From New Mexico’s southern border to its largest city, municipal, state and religious organizations are pulling together to coordinate services for the increasing number of asylum-seeking migrants being housed in shelters before heading to other destinations around the U.S. to await formal hearings.
The state health department on Wednesday announced the arrival of a mobile medical unit in the border community of Las Cruces that will help with health assessments for the migrants staying in shelters located throughout the city.
Doctors, nurses and other providers there say they have been volunteering since 2014, when groups of unaccompanied minors first began to show up in the region. They spend time visiting the shelters set up by area churches, tending to anyone seeking care.
Most of the cases involve dehydration, malnutrition and illnesses like colds and the flu.
“The refugee crisis has been waxing and waning for several years now but since September we’ve been going weekly, and we’ve been going one to three, sometimes four times a week depending on the volume of migrants that come,” said John Andazola, a family doctor and director of the residency program based at Memorial Medical Center.
Andazola has a team of residents and faculty who have been working around the clock, covering their regular shifts as well as seeing many of the migrants who pass through the shelters. He estimated several hundred patients were seen over the last six months. That included 10 children who were admitted to the hospital for more care.
The challenge is the shelters are often at capacity, leaving little room where medical professionals can do their assessments. They often have to examine their patients while sitting at the edge of a cot as others in the shelter are busy preparing meals or making travel plans.
Abinash Achrekar, New Mexico’s deputy health secretary, said in an interview that he’s hopeful the roving medical unit will provide another option for care that will help lessen the number of visits to the emergency room for ailments that can be treated otherwise.

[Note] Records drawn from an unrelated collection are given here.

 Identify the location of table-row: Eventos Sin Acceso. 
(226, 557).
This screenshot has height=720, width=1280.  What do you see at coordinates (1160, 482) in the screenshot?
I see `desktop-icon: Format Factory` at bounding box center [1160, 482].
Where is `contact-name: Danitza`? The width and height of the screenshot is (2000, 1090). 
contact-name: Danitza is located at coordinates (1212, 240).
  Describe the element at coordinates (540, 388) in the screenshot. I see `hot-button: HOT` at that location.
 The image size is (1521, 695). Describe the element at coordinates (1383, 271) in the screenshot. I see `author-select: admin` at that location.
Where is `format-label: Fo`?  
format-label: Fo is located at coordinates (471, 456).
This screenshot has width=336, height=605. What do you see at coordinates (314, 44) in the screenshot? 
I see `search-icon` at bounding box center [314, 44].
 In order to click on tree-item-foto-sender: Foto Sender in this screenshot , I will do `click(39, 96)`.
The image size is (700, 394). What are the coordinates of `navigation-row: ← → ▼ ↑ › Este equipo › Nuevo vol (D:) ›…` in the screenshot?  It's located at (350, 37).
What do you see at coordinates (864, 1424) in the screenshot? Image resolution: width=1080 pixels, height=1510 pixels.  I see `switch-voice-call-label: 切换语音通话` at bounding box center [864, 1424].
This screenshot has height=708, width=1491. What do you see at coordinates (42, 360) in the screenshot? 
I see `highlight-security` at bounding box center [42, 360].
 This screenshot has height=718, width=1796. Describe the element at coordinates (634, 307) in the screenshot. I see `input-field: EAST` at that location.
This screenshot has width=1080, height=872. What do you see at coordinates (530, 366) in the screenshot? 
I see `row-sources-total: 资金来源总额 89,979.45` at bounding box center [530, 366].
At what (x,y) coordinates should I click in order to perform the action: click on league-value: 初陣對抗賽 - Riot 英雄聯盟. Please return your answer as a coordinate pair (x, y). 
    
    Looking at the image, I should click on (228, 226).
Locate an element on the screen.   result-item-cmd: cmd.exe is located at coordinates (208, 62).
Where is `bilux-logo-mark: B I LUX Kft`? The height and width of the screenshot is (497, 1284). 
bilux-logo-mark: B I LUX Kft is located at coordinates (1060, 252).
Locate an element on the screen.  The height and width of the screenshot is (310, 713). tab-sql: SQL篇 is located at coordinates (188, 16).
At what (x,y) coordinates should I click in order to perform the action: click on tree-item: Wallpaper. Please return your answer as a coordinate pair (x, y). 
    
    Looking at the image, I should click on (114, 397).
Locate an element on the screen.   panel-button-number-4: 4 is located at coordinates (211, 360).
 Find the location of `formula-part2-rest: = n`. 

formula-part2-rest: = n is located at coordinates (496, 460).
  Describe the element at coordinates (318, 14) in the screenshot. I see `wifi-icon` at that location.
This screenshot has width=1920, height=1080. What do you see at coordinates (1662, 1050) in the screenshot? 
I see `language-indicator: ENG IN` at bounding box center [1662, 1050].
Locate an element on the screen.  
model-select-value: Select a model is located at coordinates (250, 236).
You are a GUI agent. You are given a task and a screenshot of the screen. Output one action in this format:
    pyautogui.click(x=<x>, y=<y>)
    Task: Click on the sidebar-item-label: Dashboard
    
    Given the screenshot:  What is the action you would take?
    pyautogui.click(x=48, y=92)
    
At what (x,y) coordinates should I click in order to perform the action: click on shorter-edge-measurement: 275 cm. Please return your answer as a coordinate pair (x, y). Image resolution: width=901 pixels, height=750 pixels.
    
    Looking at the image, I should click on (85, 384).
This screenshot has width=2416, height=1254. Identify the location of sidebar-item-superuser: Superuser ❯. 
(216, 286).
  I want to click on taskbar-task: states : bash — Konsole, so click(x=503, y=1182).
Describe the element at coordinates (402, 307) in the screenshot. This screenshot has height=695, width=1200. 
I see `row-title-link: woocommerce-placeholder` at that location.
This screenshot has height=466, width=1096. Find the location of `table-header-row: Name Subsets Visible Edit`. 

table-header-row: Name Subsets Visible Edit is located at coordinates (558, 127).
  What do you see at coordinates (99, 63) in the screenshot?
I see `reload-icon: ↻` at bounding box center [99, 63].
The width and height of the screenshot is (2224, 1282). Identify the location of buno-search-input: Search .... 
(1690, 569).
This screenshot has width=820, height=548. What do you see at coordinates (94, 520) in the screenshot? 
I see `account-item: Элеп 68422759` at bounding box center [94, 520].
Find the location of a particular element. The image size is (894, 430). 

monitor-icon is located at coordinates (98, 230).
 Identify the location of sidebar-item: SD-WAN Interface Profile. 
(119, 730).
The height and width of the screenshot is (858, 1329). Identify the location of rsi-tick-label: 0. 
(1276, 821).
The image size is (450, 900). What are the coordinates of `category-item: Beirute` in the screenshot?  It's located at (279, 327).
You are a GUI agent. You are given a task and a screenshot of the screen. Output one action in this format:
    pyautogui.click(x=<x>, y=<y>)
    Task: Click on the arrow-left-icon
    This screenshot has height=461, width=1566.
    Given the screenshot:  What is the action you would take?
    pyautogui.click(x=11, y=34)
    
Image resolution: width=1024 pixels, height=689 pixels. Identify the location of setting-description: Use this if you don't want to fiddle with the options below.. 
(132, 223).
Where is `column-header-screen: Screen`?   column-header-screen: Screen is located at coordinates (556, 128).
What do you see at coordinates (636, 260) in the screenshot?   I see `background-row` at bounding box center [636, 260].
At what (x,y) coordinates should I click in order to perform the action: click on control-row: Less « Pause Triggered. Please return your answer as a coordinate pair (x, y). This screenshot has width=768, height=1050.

He’s also working to address liability issues for providers interested in volunteering. One possibility is getting them signed up with the New Mexico Health Services Corps so they will be covered for work done outside of their usual hospitals and clinics.
During a recent visit to Las Cruces, Achrekar said he was astounded when he walked into a shelter and saw about 60 migrants in a space capable of housing about a one-third of that.
Some were dehydrated, some were hungry and a few were coughing, he said.
“In that moment I realized this is public health,” Achrekar said. “These are human beings that need some assistance and we feel compelled as the state of New Mexico to provide that care to them.”
“It’s a win-win for everybody to provide this minimal amount of assessment and treatment to these people,” he said.
There are talks underway about expanding the network of providers who can do this sort of work as New Mexico’s largest city recently played host to around 300 migrants who were bused north from El Paso, Texas, and Las Cruces since shelters there were running out of room.
Albuquerque Mayor Tim Keller said more migrants from Central America and Brazil are expected in the coming weeks.
“These asylum seekers are not staying here permanently,” Keller said. “This is one stop on their long, long journey.”
Keller said he was confident the city had enough resources from hotels and faith-based groups to provide temporary housing when needed. If Albuquerque runs out of temporary housing, willing residents could volunteer to offer shelter.
Asked if he would open his own home if needed, Keller said “absolutely.”
Still, Keller said the city is seeking medical volunteers and will be coordinating with faith-based groups to manage donations.
Santa Fe Archbishop John Wester was among those calling on residents Wednesday to help. He said the migrant crisis was a “spiritual reality” that has come to Albuquerque.